The desperate fate of Malcolm Lowry
Late one night many years ago I was in a bar round the corner from the Roman offices of the newspaper La Stampa. After a few grappas I gave my friend Anthony something I had written that day. He read it without evident appreciation, and, handing it back, said, ‘Can’t you write anything that isn’t pastiche Lowry?’ Crushing criticism; also just. At that time in my writing and drinking life I was in thrall to Malcolm Lowry. So indeed was Anthony and much of our late night/early morning conversation in bars drew heavily on Under the Volcano, often indeed consisted of quotations from the novel. ‘And often the poor guy, he had no socks’ — that sort of thing.
In a letter to his publisher Albert Erskine, Lowry described his character/alter ego Sigborn Wilderness, who features in several stories and in one of his rambling, unfinished novels (edited, added to, and published after his death by his widow, Margerie) as being ‘not, in the ordinary sense in which one encounters novelists or the author in novels, a novelist’.
On the contrary,
he simply doesn’t know what he is. He is a sort of underground man. Moreover, he is disinterested in literature, uncultured, incredibly unobservant, in many respects ignorant, without faith in himself, and lacking nearly all the qualities you usually associate with a novelist or writer.
In one respect, this was an accurate selfportrait, which was one part of Malcolm Lowry’s problem as a writer. Yet almost the exact opposite was also true, which was perhaps the other part of his problem.

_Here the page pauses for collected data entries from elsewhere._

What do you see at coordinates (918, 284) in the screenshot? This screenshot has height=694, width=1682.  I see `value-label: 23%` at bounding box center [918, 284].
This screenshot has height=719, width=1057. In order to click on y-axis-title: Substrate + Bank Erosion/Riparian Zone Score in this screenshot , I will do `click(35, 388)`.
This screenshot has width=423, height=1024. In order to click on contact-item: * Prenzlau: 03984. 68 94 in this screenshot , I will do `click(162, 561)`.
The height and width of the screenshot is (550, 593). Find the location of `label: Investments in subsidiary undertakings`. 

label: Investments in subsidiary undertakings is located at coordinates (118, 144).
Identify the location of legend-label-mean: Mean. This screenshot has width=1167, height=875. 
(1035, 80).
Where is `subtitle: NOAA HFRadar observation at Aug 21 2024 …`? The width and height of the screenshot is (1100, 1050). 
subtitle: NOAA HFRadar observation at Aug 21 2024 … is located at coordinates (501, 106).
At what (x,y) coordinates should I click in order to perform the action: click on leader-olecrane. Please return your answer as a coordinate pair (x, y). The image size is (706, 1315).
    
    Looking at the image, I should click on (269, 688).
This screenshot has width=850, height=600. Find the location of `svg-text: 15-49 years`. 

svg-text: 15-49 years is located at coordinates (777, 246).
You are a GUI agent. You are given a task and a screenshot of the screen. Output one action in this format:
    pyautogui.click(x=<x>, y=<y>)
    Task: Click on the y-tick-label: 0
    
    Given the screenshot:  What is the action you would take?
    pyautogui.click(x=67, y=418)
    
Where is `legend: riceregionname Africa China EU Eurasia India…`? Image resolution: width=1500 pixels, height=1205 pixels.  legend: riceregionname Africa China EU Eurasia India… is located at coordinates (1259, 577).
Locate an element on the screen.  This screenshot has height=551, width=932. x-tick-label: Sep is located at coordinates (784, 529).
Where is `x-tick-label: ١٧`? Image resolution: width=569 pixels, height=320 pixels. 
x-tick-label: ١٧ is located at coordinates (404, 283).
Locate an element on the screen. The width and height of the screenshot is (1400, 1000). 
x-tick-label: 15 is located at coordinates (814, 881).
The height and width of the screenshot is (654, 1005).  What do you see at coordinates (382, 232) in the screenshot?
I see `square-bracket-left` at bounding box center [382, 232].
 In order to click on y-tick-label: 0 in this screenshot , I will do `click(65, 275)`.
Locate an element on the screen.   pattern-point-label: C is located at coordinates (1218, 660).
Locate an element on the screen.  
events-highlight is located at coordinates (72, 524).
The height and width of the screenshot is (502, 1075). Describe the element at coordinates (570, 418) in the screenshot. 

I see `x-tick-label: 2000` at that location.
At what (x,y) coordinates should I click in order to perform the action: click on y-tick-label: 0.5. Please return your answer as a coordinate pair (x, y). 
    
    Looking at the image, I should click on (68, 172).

Lowry wasn’t one of these unfortunates who are geniuses or nothing, though that is a tough enough fate. His position was worse; he was a genius and nothing. He couldn’t make any sense of his life, and so made nonsense of most of it; and yet there was a residue of sense there which rendered most other lives nonsense. He found it very difficult to finish anything, with the result that his grand title for everything he wrote, which to his mind was only one thing, had to be The Voyage That Never Ends. Steeped in alcohol, he spent a good deal of his life in a condition in which any communication with other people was beyond him; nevertheless he noticed, took in, and would later make use of, things that the sensible and sober never so much as glimpse. Under the Volcano, drawing on ghastly experience in Mexico, written — and obsessively re-written — during years of comparative sobriety while he lived in a shack on a beach in British Columbia, is his masterpiece. It was a critical success, and also gave him earned money for the first time in his life, though that didn’t last of course. When working on it, the writing for much of the time got in the way of the drinking, and he was happy. Afterwards the drinking got in the way of the writing, and he was often wretched, though, like the chap who tried to be a philosopher, ‘cheerfulness kept breaking in’. Actually it wasn’t so much the writing itself that was the problem; it was bringing anything to a conclusion. Characteristic was this, from another letter to the long-suffering Erskine:
But that the work has suffered does not mean that it’s suffered to its detriment, at least so far as Gabriola is concerned. This damned thing — which is now a short, perhaps even not so short novel — has cost me more pains than all the Volcano put together .... Meantime, the perilous chapel section obliged me to rewrite the ‘exposition’. But by the time I had done that, I realised that what was required was not one, but two, expositions...
And so on, and on, and on.
Sadly when, after his death, October Ferry to Gabriola was exhumed and published, it wasn’t really much good. That’s not the case with all the posthumously published work. The stories and two novellas in Hear Us, O Lord, from Heaven thy Dwelling-place (marvellous title, from a Manx hymn) are good, things I do find myself returning to. In the novella, Forest Path to the Spring, the narrator — Wilderness again, I think — expressed the noble ambition of trying ‘to write of human happiness in terms of enthusiasm and high seriousness usually reserved for catastrophe and tragedy’; and, astonishingly, he brings it off. If the Volcano is his Inferno, into which he draws the complicit reader, Forest Path is his Paradiso, to which I am now, thankfully, more likely to turn.
One can’t pretend it has the despairing glamour of the Volcano with its lurid comical/tragical depiction of the Consul’s last day of life, but then who ever preferred Paradise Regained to Paradise Lost? Still, it’s a cheering, life-enhancing work. ‘It was a day like a good Joe Venuti record,’ he writes somewhere, and asks ‘was it possible to be so happy?’